* **What to work on**
Only one stretch of the records below should be repeated. It starts with the line containing "Instruction: Toggle loop" and goes on through the line containing "Open the help", exactly as written.

-- -- --

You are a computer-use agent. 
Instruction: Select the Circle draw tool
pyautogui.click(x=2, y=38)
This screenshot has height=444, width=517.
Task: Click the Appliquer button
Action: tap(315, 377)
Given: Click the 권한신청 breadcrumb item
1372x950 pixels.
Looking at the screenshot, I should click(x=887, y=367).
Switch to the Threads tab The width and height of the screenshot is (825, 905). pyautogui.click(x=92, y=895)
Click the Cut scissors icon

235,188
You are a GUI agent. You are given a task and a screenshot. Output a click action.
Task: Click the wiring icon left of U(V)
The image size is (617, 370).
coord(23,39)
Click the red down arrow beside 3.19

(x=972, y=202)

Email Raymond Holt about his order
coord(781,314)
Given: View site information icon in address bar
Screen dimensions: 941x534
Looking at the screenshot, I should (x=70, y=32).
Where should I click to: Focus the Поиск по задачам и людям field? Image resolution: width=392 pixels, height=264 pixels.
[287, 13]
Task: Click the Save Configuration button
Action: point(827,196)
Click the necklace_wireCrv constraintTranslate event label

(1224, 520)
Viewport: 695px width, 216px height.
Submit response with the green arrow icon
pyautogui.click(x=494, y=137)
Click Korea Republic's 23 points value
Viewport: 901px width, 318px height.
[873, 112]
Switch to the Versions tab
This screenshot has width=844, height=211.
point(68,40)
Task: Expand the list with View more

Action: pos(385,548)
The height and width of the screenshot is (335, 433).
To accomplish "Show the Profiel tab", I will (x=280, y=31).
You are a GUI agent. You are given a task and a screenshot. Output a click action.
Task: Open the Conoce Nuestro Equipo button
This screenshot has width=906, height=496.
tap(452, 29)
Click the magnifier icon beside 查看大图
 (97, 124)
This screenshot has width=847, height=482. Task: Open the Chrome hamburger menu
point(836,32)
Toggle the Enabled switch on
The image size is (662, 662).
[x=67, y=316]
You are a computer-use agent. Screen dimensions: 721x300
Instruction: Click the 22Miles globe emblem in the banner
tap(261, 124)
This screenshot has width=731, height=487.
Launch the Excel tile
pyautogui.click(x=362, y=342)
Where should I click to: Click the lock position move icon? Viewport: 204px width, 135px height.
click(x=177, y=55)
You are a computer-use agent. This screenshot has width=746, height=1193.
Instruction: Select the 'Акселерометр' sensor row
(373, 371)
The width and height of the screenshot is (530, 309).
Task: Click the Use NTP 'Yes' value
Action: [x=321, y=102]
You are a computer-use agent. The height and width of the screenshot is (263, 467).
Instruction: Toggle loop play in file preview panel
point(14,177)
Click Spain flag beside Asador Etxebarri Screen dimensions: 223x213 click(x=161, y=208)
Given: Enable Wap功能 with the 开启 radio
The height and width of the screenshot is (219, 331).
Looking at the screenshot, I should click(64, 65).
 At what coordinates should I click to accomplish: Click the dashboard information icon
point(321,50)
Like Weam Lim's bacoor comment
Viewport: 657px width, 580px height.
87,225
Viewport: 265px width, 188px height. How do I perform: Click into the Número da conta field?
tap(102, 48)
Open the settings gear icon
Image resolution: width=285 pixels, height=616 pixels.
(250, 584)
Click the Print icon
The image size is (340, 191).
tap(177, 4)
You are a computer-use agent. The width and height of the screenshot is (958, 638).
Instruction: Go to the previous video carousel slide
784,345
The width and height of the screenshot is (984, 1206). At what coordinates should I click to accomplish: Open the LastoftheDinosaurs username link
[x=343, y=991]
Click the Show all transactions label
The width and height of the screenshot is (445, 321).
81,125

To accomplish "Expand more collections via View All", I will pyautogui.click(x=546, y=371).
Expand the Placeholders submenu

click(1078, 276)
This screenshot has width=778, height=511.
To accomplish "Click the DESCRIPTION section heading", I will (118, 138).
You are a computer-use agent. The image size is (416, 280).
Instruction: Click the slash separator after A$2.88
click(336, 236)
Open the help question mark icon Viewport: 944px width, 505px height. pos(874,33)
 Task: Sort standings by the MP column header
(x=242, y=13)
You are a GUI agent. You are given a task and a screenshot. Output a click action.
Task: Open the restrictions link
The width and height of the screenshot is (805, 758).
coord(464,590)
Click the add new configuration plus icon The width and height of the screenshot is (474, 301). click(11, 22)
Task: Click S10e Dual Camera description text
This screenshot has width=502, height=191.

-- -- --

* **Task solution**
Instruction: Toggle loop play in file preview panel
point(14,177)
Click Spain flag beside Asador Etxebarri Screen dimensions: 223x213 click(x=161, y=208)
Given: Enable Wap功能 with the 开启 radio
The height and width of the screenshot is (219, 331).
Looking at the screenshot, I should click(64, 65).
 At what coordinates should I click to accomplish: Click the dashboard information icon
point(321,50)
Like Weam Lim's bacoor comment
Viewport: 657px width, 580px height.
87,225
Viewport: 265px width, 188px height. How do I perform: Click into the Número da conta field?
tap(102, 48)
Open the settings gear icon
Image resolution: width=285 pixels, height=616 pixels.
(250, 584)
Click the Print icon
The image size is (340, 191).
tap(177, 4)
You are a computer-use agent. The width and height of the screenshot is (958, 638).
Instruction: Go to the previous video carousel slide
784,345
The width and height of the screenshot is (984, 1206). At what coordinates should I click to accomplish: Open the LastoftheDinosaurs username link
[x=343, y=991]
Click the Show all transactions label
The width and height of the screenshot is (445, 321).
81,125

To accomplish "Expand more collections via View All", I will pyautogui.click(x=546, y=371).
Expand the Placeholders submenu

click(1078, 276)
This screenshot has width=778, height=511.
To accomplish "Click the DESCRIPTION section heading", I will (118, 138).
You are a computer-use agent. The image size is (416, 280).
Instruction: Click the slash separator after A$2.88
click(336, 236)
Open the help question mark icon Viewport: 944px width, 505px height. pos(874,33)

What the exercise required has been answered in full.